Что до Набокова, то он в интервью какому-нибудь слишком любопытному журналисту мог бы сказать, что его лично нимфетки совершенно не интересуют и что он с таким же успехом мог рассказать историю велосипеда или попугая. Конечно, конечно… Но как бы эти двухколесные механизмы ни завораживали современную словесность, можно утверждать, что роман получился бы тогда другим. Вероятно, нужно было соединить всепоглощающую одержимость (девичьим телом) с хитроумными формами Дедаловой постройки, чтобы придать этому телу ощутимый вес, физическую реальность и возвести великую книгу, которую мы знаем теперь.
Станислав Лем{123}
Лолита, или Ставрогин и Беатриче
Что меня огорчает в литературе, так это отсутствие критериев. Критерии, разумеется, существуют. Разумеется, есть множество знатоков, которые это мое признание сочтут нелепостью и, если они вообще пожелают со мной дискутировать (в чем я сомневаюсь), будут готовы уничтожить меня подробным перечислением объективно выявляемых признаков ценности литературного произведения и не менее длинным перечнем превосходных и выдающихся книг, всеобщее признание которых неопровержимо доказывает, что мое отчаяние совершенно безосновательно. Все это как будто бы правда. Но что поделаешь, если известно, что время от времени где-нибудь появляется книга, которую долгие годы никто почему-то не в состоянии оценить, книга-странник, путешествующая от издателя к издателю, рукопись, которую не способны отличить от посредственности или крикливой претенциозности, либо (что, возможно, еще хуже) книга, когда-то и где-то изданная, но словно бы несуществующая, остающаяся мертвым номером в библиографиях, которая вдруг, неведомо почему, оказывается в центре внимания знатоков и с их запоздалым напутствием начинает долгую и, в сущности, свою первую настоящую жизнь?

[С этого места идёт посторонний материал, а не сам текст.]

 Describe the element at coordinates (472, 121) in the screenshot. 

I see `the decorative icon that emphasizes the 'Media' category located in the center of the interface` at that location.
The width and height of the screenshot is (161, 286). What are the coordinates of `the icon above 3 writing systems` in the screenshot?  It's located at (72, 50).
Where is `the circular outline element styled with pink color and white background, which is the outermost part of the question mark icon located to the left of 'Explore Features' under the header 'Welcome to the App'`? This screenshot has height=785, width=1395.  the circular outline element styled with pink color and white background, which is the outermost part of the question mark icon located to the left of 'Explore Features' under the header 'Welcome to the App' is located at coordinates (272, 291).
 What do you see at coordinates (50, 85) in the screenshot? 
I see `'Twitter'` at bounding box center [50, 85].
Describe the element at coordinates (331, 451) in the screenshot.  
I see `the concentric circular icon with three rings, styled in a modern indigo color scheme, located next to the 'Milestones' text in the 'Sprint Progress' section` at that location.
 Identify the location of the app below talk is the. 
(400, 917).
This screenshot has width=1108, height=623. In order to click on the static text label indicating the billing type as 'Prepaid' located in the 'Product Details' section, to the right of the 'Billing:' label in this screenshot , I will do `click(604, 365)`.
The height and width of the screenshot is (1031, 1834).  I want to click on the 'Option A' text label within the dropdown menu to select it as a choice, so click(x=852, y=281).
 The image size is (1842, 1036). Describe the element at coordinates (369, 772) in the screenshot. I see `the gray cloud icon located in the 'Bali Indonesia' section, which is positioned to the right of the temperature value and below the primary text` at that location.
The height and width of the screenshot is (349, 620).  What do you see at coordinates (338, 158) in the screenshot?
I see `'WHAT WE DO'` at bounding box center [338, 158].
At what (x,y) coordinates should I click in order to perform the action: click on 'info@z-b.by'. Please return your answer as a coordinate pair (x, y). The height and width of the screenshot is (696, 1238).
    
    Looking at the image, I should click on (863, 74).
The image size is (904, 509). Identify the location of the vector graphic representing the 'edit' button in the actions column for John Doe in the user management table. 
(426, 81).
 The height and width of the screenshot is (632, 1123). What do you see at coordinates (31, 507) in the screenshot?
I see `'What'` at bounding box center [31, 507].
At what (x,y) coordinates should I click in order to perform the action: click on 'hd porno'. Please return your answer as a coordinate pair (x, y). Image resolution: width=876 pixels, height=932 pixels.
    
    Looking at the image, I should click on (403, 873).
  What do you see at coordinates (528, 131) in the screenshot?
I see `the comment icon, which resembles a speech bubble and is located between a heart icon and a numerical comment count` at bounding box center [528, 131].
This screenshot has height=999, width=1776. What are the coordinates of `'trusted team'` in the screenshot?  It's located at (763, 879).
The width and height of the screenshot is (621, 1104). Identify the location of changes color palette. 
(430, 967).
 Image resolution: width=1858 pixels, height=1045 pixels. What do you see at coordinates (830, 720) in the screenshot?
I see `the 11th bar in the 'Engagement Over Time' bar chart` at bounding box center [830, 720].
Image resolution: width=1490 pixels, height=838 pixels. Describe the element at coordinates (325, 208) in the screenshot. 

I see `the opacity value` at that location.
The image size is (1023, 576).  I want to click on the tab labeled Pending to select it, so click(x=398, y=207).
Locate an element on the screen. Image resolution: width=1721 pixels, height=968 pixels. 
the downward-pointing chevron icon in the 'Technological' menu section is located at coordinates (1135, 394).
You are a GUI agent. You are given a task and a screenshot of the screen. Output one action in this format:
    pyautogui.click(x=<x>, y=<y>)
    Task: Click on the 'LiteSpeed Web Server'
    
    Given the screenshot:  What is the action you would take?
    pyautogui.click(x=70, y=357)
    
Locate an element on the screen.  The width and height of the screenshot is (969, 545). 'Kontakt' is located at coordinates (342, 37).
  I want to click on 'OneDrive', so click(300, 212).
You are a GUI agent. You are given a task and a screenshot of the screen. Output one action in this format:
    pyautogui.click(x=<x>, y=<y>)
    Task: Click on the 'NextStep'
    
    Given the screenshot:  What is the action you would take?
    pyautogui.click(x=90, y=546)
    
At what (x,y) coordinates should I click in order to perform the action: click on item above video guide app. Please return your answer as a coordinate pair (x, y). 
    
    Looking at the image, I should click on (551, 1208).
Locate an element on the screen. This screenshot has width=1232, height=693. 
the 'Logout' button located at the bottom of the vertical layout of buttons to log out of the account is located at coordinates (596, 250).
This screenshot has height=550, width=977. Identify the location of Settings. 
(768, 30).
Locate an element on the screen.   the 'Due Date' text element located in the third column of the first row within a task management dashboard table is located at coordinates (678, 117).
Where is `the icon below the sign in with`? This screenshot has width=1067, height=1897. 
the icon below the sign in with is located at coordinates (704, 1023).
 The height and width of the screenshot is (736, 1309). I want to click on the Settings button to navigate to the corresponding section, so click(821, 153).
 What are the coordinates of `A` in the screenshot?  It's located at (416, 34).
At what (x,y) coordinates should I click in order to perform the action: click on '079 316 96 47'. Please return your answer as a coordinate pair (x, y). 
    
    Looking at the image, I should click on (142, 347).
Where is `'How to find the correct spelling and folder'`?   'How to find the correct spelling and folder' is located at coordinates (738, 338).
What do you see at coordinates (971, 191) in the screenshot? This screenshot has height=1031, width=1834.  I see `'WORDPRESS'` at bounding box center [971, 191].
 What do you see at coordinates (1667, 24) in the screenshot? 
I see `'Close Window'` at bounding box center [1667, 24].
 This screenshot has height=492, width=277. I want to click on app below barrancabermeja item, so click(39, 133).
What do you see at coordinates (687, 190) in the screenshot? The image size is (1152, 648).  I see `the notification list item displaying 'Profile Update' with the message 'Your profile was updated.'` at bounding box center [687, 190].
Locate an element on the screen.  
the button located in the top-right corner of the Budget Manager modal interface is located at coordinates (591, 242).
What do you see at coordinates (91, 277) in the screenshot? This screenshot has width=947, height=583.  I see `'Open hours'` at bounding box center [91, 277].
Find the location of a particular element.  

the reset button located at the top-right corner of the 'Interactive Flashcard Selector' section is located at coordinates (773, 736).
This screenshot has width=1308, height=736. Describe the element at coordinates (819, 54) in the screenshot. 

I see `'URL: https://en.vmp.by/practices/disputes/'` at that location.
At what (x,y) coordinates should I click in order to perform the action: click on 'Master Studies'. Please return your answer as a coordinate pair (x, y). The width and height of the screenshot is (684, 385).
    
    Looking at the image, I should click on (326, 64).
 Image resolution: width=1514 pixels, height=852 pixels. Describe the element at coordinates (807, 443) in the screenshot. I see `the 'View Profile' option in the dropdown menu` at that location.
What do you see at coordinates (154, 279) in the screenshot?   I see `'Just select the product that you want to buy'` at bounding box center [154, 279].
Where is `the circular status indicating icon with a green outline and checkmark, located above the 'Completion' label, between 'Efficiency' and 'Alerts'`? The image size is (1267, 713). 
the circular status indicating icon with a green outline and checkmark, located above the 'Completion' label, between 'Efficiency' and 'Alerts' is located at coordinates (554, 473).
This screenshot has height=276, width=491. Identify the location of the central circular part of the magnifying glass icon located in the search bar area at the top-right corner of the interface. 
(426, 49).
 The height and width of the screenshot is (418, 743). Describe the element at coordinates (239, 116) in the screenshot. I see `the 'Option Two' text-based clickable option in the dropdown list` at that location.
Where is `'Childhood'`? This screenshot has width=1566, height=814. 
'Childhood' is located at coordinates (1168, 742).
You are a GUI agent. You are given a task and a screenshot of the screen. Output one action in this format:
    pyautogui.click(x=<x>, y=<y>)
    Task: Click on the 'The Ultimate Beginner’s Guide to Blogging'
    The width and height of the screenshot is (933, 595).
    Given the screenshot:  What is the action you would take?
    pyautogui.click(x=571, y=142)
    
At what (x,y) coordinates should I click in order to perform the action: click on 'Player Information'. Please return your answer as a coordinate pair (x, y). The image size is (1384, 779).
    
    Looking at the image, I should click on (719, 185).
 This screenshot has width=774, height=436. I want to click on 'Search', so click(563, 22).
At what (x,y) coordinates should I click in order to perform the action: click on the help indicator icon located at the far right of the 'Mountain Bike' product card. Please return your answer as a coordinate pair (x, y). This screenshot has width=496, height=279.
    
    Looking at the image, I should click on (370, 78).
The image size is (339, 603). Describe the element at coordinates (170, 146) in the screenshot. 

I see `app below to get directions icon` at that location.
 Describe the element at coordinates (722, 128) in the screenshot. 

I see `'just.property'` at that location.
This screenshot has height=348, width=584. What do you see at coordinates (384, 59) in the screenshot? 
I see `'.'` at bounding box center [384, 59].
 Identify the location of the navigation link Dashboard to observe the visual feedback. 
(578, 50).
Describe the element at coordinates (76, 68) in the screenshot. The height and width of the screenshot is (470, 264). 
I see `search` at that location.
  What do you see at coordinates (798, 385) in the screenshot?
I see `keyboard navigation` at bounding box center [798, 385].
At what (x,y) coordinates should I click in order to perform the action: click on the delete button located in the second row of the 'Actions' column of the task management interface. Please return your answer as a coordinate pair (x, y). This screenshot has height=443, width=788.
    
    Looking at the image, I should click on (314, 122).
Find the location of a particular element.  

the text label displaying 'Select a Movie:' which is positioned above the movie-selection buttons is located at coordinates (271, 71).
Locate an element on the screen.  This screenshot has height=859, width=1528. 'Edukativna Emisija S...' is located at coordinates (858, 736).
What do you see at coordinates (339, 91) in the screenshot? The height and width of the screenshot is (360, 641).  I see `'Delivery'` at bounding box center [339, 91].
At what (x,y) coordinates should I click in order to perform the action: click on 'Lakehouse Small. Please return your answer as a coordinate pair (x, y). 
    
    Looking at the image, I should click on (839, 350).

О «предварительной» истории выдающихся книг, которые в читательский мир входили, как камень в топкую грязь, говорят невнятно и неохотно. Но разве не такова была первоначальная судьба романов Пруста, прежде чем они стали Библией рафинированных эстетов? Разве острого ума, проницательности, вкуса французов оказалось достаточно, чтобы сразу оценить его творчество? Почему огромный роман Музиля{124} был «открыт» и признан достойным называться классическим лишь через много лет после смерти писателя? Что могла сказать критика основательных и объективных англичан о первых романах Конрада? Мне могли бы возразить, что все это, возможно, и правда, но говорить тут особенно не о чем, коль скоро каждый из этих авторов в конце концов получил признание, которого он заслуживал, а его книги — успех у читателей; что же касается временного разрыва между художественным высказыванием и его справедливой оценкой, то из-за этого убиваться не стоит.
Мне с этим трудно согласиться. Ведь чуткому и умному читателю (речь как-никак о знатоках!) книга открывается сразу, говорит ему все, что может сказать, и какие еще таинственные процессы должны произойти, чтобы месяцы или годы спустя из его уст вырвался возглас восхищения? И чего стоит восхищение, переживаемое с таким запозданием?